La Confederazione Brasiliana di Calcio (Cbf), ha confermato il pieno appoggio a Carlo Ancelotti alla guida della nazionale, anche dopo la sconfitta per 2-1 contro la Norvegia agli ottavi di finale della Coppa del Mondo 2026.Secondo il direttore esecutivo delle nazionali della Cbf, Rodrigo Caetano, il Brasile deve portare avanti un «ciclo nella normalità» fino alla Coppa del Mondo 2030, «con più calma», rispetto ai frequenti cambi di allenatori che hanno segnato gli ultimi quattro anni.

«Con l'allenatore garantito per il prossimo ciclo, potremo iniziare a settembre la ricostruzione di una squadra, prendendo i lati positivi da questa Coppa e facendo gli aggiustamenti» ha detto il dirigente nella zona mista dopo la partita.Caetano ha evitato di incolpare Ancelotti per il fallimento contro la Norvegia e ha ricordato che l'allenatore è al comando da meno di un anno e mezzo e ha guidato la squadra solo in 12 partite prima della Coppa del Mondo. «Ecco perché la CBF farà l'opposto di quello che normalmente si fa. Ha già acquisito fiducia nel lavoro di Ancelotti anche prima della Coppa del Mondo», ha detto, riferendosi al recente rinnovo del contratto dell'allenatore italiano fino al 2030.

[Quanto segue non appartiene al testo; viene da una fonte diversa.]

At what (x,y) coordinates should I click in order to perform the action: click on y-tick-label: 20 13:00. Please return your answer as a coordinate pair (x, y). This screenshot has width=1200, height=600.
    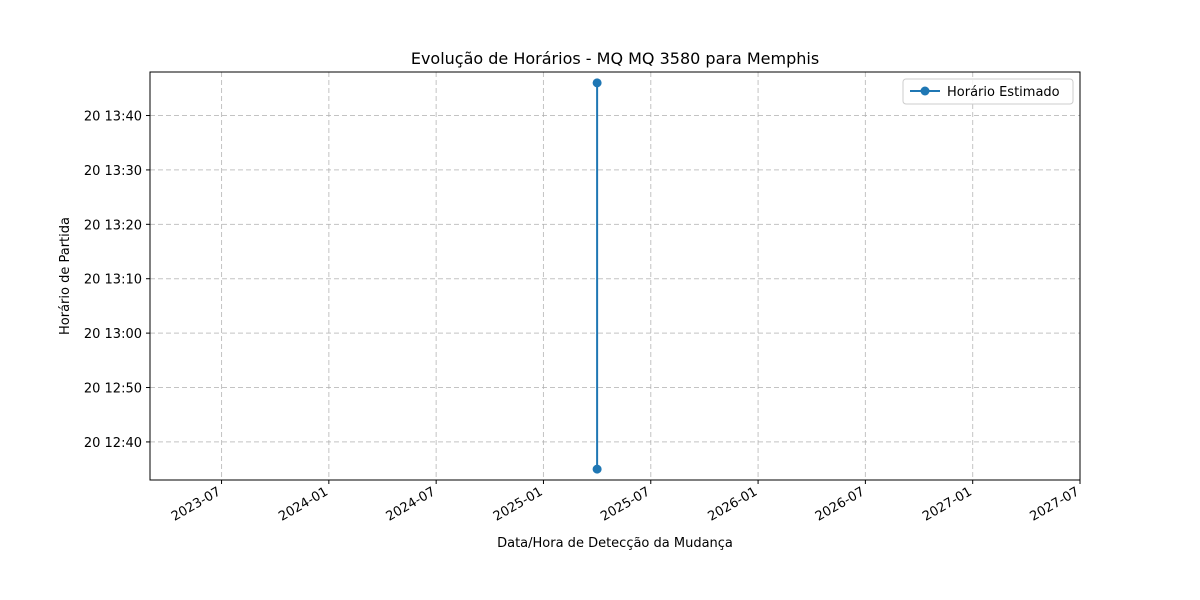
    Looking at the image, I should click on (113, 334).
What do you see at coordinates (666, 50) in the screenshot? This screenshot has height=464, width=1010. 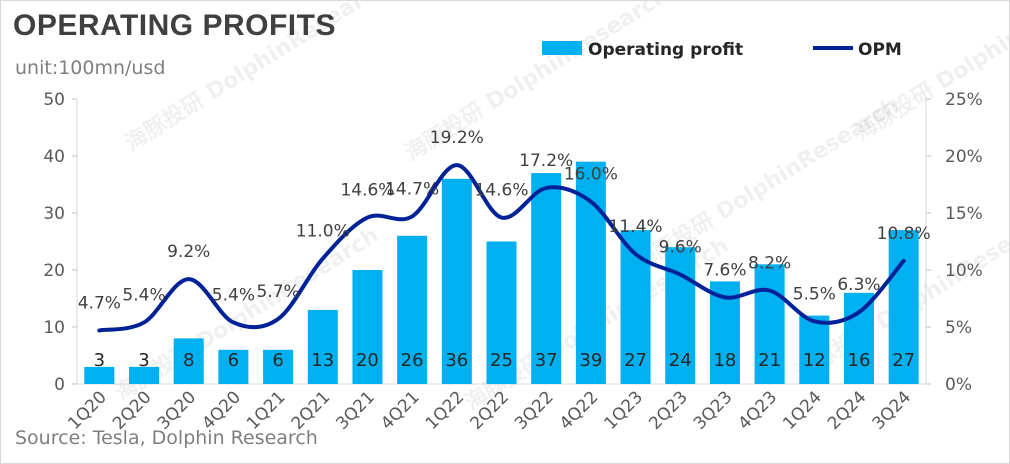 I see `legend-bar-label: Operating profit` at bounding box center [666, 50].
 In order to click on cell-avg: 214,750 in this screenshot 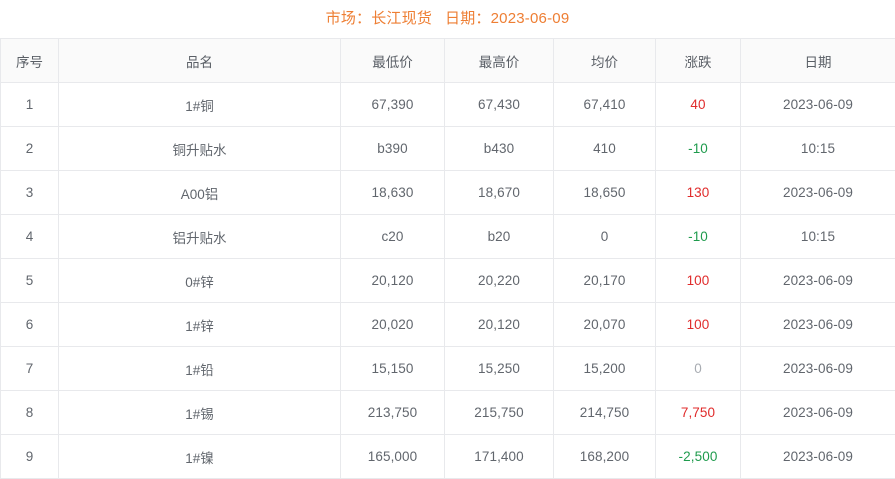, I will do `click(605, 413)`.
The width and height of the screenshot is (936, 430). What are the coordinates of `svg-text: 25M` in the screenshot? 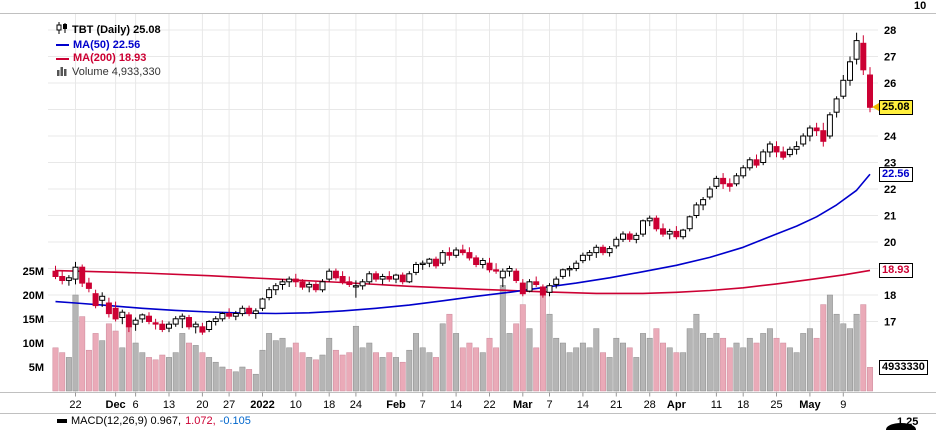 It's located at (34, 272).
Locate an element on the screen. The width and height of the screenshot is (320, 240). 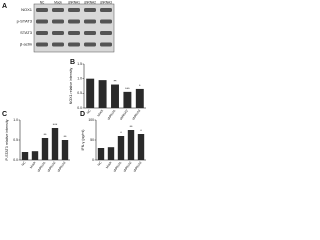
blot-lane-label: Mock is located at coordinates (58, 2).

«Siamo usciti dalla Coppa con la sensazione che saremmo potuti andare meglio rispetto al passato, ma ora dobbiamo andare avanti. Non invalideremo il lavoro svolto finora,» ha concluso Caetano.

07:18
07:18
L'Inghilterra batte il Messico 3-2

L'Inghilterra batte il Messico 3-2 e si qualifica ai quarti di finale del Mondiale 2026. Doppietta di Jude Bellingham nel primo tempo al 34' e al 36' (esattamente ad 1 minuto 38 secondi di distanza) e Harry Kane su rigore al 60'. Per il Messico, rete di Julián Quiñones al 42' e di Raúl Jiménez al 60', su rigore. Dal 54', dopo il cartellino Rosso Jarell Quansah, l'Inghilterra è rimasta in 10.